Since then, he said that Coinbase has been working to ensure that the system could scale adequately by putting in redundant systems. “We've looked at each part of how the funds flow and identified where the breaking points were.”

Institutional investment starting to flow

It remains to be seen whether crypto will ever reach the peaks of late 2017, and whether Coinbase’s systems are sufficiently battle-hardened. Farmer, though, is optimistic that everything is tidied up on Coinbase’s end; he said the exchange recently surpassed BitFinex as the second-largest spot exchange in the world, and has doubled its market share in the last quarter. In July, Coinbase Pro did $13.4 billion in volume, he said.

“In general, I have never been more bullish on crypto as a space, or Coinbase as a company in that space,” he said. 

He's not the only one who's bullish. The crypto crash notwithstanding, you won't find any buyer's remorse among Coinbase's investors.

"The company is ahead of the achievements we expected when we made the investment almost two years ago,” said Josh McFarland, who led Greylock Partner’s investment. “We continue to believe that Coinbase will be foundational to the financial infrastructure of the entire world, let alone the web.” 

It is not without competition, of course. Binance, aimed at retail investors, is the world’s largest crypto exchange by volume, and recently started rolling out its U.S. base, in San Francisco.

But with the crypto markets recovering this year—and all-important institutional money starting to flow from the sidelines—Coinbase is especially well positioned to grow. Said Hougan: “They are one of the most important exchanges in the world.”

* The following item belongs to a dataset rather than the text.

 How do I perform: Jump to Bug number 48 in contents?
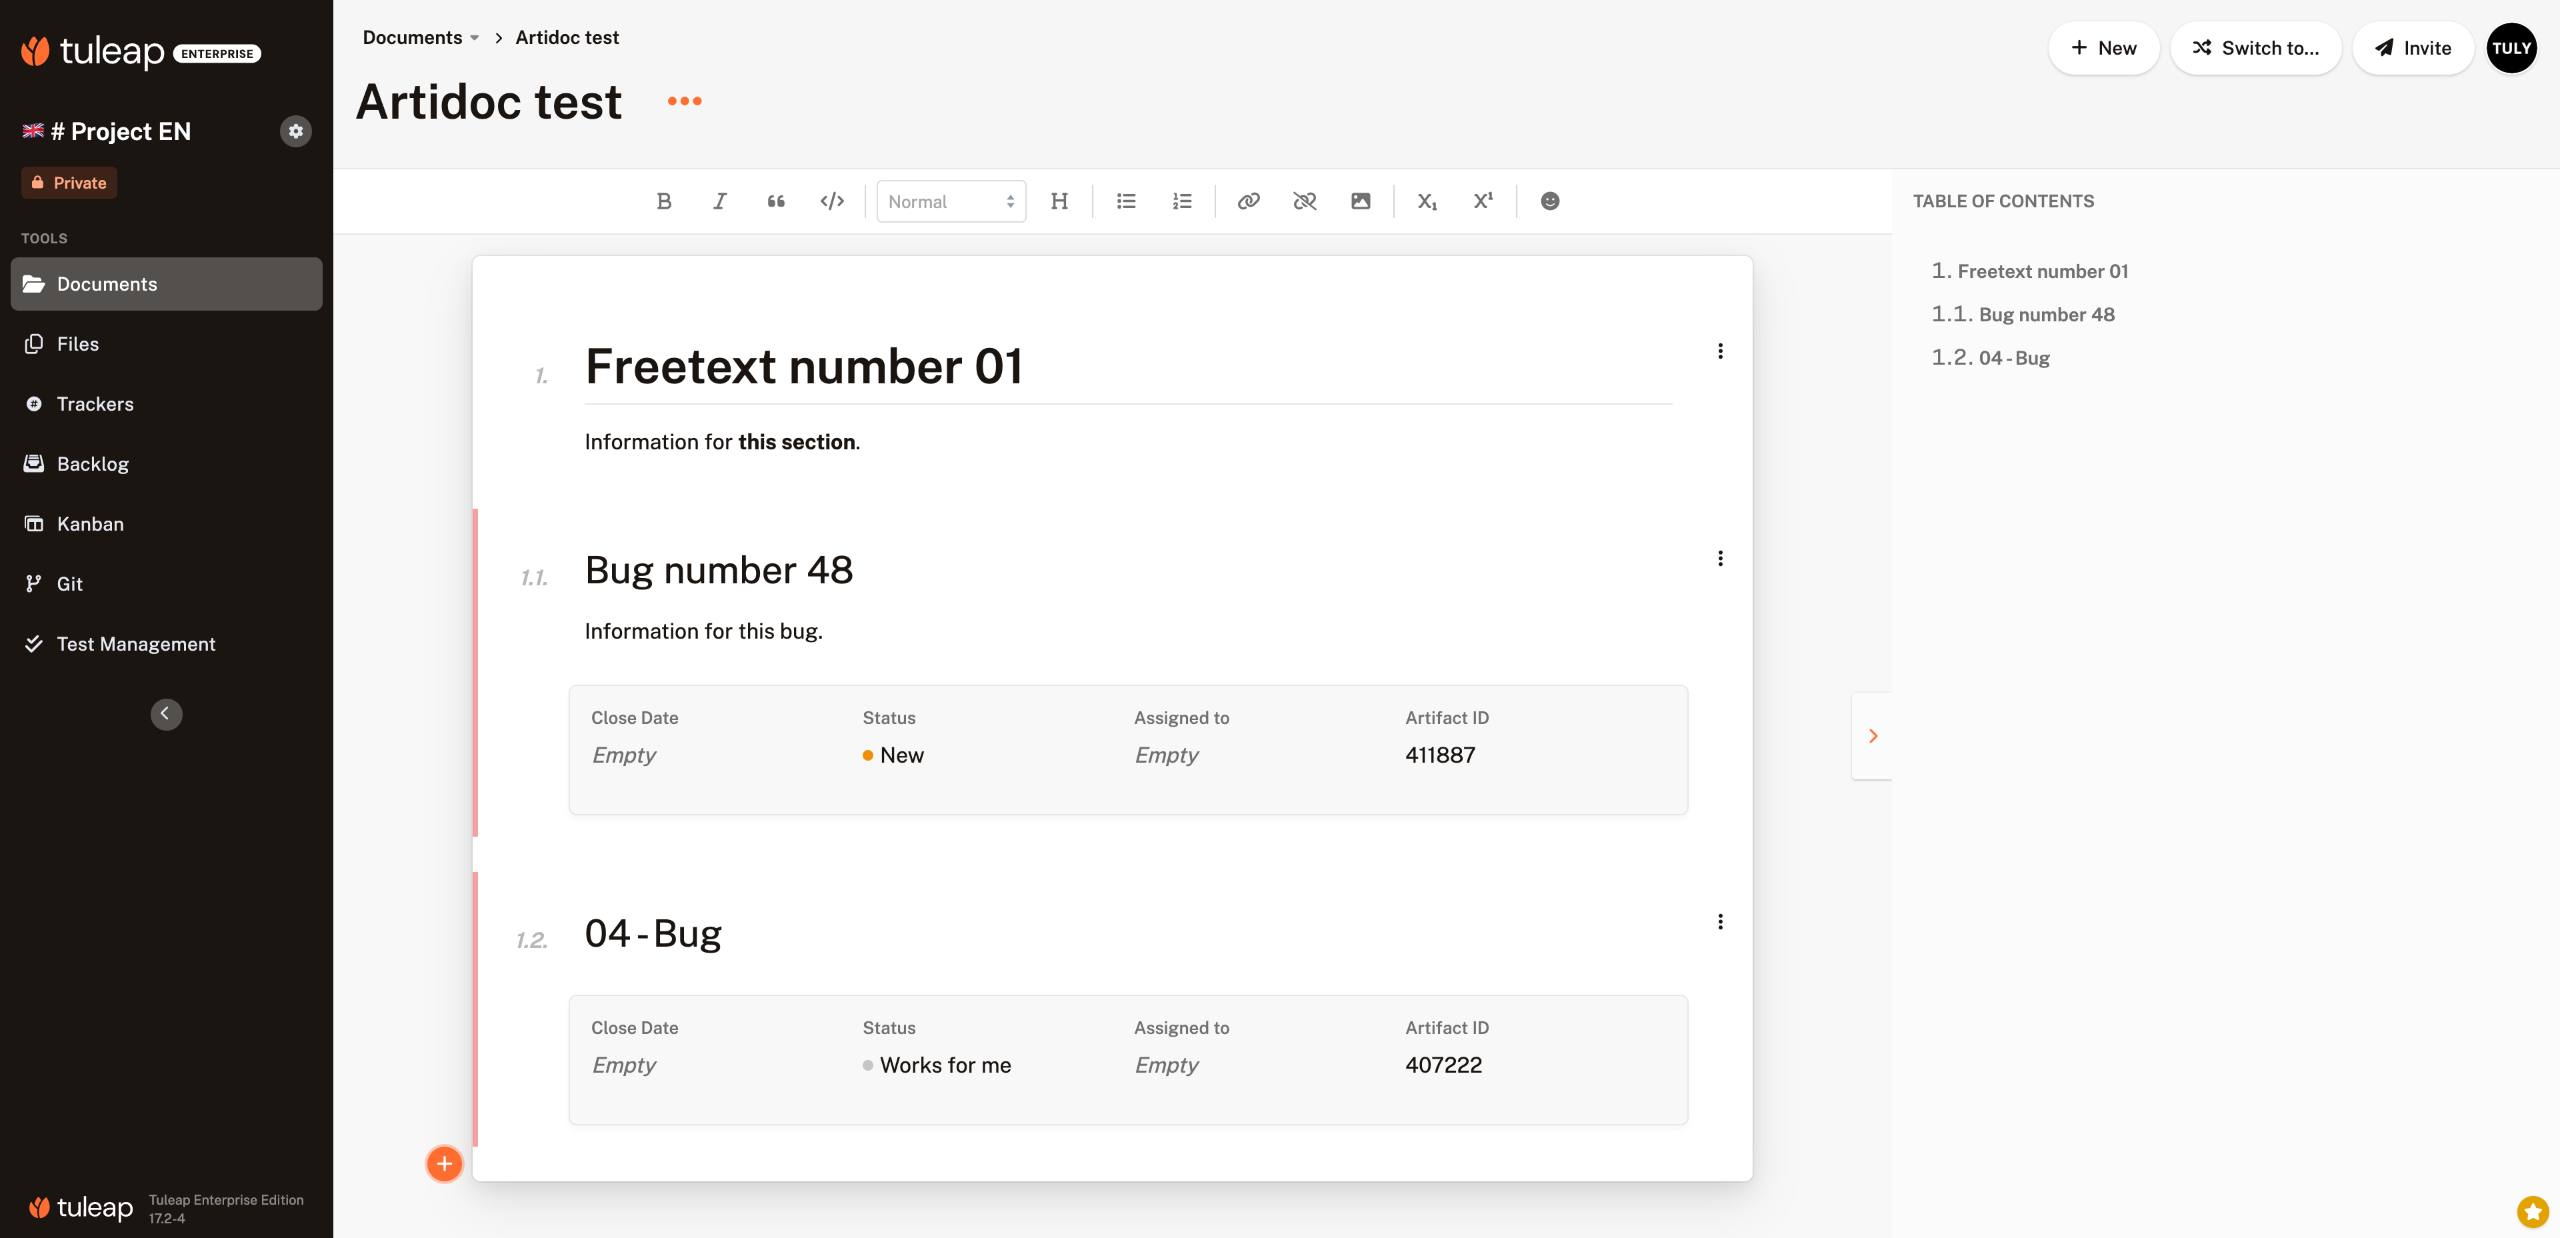pyautogui.click(x=2046, y=315)
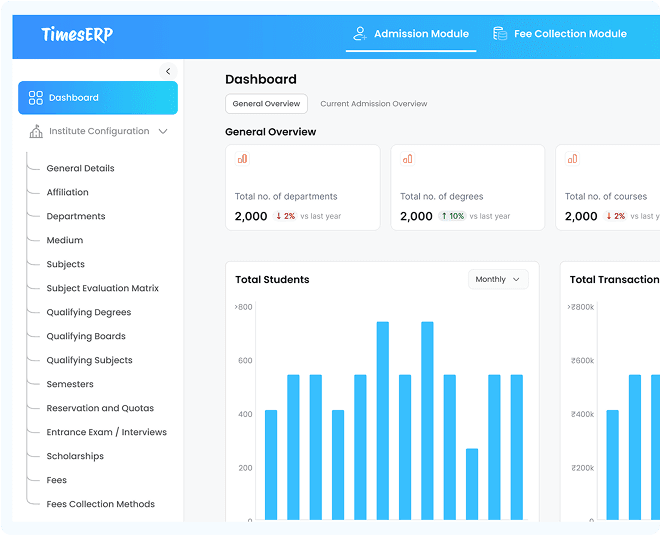Click chart icon on courses card

click(572, 159)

Coinbase now hosts more than 30 million accounts in more than 100 countries, and has handled some $220 billion in assets since launch. A little over a year ago, it launched Coinbase Custody to provide secure storage for institutional investors and heavy hitters; with its summer purchase of Xapo, the company now holds more than $7 billion in digital assets, and nearly 5 percent of all bitcoin in existence. That, the company says, makes it the world’s largest crypto custodian.

“We are seeing more interest from institutional customers, both from Coinbase Pro and from Coinbase Custody,” Farmer said. “Obviously we can't disclose our customers’ names, but we are starting to see some larger customers enter the space.”

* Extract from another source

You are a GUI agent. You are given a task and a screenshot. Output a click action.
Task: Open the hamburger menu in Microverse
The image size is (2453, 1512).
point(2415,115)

Coinbase: The next generation

But beyond that, he believes a number of “third-generation blockchain projects,” will come online at the end of the year that will excite interest and breath new life to the space. 

New projects will, needless to say, create new coins and the opportunity for new listings. Coinbase Pro currently lists 25 coins, which get approved through an internal “scoring” system that generally ranks potential coins on issues ranging from customer demand, to security and legal compliance. Farmer said he believes they’ll see way, way more utility tokens, security tokens and “more different types of assets in the space.”

Thousands of coin listings

Is there an upward limit to how many coins the exchange will carry? Does he think that it’s conceivable that Coinbase, in 2050, will list thousands of coins?

“I think that’s right,” Farmer said, adding that there will likely be so many coins listed on Coinbase over time that a new UX will be needed to search and sort them. Crypto, he believes, is starting to take off.

“I think I've lost count of the times Bitcoin’s declared dead,” Farmer said. “Now I just find it funny.”